The planned tax grab has provoked outrage in the City, among investors and among all of those who have been struggling, often against the odds and at a heavy personal cost, to build capital to pay for a new home, their children’s education or their retirement. Hence our campaign launched today, to convince the government to think again; we urge everybody who agrees to write in. Already, many leading figures have signed up, including Jon Moulton, Luke Johnson and Terry Smith (see p1).

If the plan goes through, prudent, long-term savers and wealth-creators would be penalised for doing the right thing. Discouraging capital accumulation will only make even more people reliant on the state, especially given that so many have lost confidence in traditional, tax-exempt retirement schemes (partly as a result of a previous tax raid, this time by Gordon?Brown on pension funds in 1997).

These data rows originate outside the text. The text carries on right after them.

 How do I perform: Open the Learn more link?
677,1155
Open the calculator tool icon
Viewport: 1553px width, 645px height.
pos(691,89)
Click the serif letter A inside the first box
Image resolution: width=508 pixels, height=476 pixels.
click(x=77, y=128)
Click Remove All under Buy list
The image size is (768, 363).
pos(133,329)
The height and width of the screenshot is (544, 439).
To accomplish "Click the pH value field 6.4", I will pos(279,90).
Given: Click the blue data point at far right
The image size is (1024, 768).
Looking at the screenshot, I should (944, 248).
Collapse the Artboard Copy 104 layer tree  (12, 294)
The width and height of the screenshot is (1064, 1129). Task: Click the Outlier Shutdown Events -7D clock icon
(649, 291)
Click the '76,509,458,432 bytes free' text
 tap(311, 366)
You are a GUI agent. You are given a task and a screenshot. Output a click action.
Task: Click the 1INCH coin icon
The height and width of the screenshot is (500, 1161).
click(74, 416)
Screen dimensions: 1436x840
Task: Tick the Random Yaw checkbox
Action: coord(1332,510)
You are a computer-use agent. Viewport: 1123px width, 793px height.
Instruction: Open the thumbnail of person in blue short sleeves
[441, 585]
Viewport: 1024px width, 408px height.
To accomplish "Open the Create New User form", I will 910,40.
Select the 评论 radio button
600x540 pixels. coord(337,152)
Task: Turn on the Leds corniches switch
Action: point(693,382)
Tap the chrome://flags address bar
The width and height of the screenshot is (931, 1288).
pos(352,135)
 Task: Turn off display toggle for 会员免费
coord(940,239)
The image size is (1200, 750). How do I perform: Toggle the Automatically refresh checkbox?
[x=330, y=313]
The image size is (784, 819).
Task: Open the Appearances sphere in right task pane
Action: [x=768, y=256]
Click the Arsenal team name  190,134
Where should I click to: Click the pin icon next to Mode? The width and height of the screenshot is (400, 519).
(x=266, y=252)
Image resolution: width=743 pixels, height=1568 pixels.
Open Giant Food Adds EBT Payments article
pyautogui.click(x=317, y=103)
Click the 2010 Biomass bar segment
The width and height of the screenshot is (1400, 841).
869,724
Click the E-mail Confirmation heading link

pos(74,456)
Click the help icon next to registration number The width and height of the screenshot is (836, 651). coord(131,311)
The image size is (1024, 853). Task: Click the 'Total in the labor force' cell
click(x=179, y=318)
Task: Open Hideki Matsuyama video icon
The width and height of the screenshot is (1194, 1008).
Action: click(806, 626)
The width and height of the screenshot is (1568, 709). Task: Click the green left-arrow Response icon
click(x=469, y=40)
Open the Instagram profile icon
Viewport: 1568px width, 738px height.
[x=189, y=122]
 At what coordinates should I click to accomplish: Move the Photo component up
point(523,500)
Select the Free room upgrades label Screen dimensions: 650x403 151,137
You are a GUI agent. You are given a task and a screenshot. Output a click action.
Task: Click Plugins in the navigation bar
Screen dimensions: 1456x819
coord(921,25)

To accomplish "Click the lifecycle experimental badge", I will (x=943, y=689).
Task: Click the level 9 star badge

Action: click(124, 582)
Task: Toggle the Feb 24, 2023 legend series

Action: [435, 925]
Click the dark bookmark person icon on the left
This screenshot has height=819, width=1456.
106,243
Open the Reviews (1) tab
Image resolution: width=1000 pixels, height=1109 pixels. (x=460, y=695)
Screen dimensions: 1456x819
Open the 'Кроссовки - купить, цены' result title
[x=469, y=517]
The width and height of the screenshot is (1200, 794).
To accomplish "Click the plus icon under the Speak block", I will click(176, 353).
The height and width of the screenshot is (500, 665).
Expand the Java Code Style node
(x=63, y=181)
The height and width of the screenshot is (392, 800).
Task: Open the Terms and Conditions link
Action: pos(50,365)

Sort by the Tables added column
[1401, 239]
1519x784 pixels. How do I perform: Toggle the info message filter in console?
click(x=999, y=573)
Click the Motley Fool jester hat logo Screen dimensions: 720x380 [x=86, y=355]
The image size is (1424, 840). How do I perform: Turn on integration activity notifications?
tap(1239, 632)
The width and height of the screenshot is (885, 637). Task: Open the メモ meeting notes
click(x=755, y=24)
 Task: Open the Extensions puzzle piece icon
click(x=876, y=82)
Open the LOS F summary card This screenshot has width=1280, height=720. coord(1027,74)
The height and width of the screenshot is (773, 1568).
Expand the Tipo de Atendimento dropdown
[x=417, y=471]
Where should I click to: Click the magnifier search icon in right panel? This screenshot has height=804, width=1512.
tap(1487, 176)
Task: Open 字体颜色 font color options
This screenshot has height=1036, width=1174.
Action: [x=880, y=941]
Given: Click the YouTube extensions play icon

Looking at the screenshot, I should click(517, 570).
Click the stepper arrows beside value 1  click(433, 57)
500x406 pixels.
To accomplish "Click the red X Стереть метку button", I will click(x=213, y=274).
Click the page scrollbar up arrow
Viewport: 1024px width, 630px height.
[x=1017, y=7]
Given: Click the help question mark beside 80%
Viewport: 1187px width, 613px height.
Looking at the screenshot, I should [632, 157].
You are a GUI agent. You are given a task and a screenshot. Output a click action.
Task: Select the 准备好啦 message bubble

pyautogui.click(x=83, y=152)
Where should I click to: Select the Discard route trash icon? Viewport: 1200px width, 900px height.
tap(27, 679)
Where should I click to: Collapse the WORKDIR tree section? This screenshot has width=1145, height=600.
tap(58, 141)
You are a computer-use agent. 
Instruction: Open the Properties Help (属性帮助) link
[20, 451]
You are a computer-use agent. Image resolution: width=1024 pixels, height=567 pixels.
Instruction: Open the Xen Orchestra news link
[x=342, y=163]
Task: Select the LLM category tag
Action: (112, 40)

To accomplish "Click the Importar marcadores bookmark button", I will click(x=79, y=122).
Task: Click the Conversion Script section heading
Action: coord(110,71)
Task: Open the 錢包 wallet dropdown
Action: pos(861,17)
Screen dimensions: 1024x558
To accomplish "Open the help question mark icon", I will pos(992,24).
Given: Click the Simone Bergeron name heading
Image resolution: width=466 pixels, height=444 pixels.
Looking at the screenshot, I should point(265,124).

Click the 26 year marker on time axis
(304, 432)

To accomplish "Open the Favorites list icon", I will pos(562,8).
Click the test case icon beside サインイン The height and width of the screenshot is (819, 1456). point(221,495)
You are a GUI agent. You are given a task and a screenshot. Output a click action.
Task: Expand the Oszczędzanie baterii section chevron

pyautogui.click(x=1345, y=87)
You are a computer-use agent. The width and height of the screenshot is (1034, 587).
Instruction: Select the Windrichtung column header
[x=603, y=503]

There are four other reasons why capital gains tax should not be hiked:

•an economic one: we should encourage the creation of capital through investment, not tax it; the more capital in a society, the higher people’s incomes.

•a philosophical one: capital gains tax on shares and property are a kind of double taxation. Dividends and rents are already subject to tax.

•a practical one: it will not raise, much, if any, money.

•a prudential one: a hike in capital gains tax will make equity even less appealing as a source of financing, compared with debt.

Raising capital gains tax without reintroducing indexation for inflation would have a devastating impact. Fidelity calculates that someone who invested £10,000 in the FTSE All Share in 1988 would currently face a tax bill of £9,910, their shares having increased to £75,155. If the tax were increased to 40 per cent without indexation, this would rise to £22,022. Crucially, a large chunk of these gains are merely inflation – they do not denote a real rise in value. It is wrong to ask people to pay tax on this.

There is huge amounts of evidence that hiking capital gains tax does not actually increase tax receipts – and that cutting it boosts revenues, by making people more likely to realise gains and by enhancing the value of assets. In the US in 1996, the year before the capital gains tax rate was cut from 28 to 20 per cent, net gains on assets sold were $335bn. A year later, gains had leapt to $459bn. (The cut was retroactive to May 1997.) In 1996 the Treasury collected $85bn in capital gains tax; in 1997, $100bn.

Some people may wrongly be claiming some of their income as capital gains. If so, the law could easily be changed to stamp this out. But as the coalition well knows, only private investment and entrepreneurship can create a sustainable recovery – this should be encouraged, not taxed to death. A total climbdown may be impossible politically; but the coalition must now propose an amended, less damaging plan before this row spirals out of control.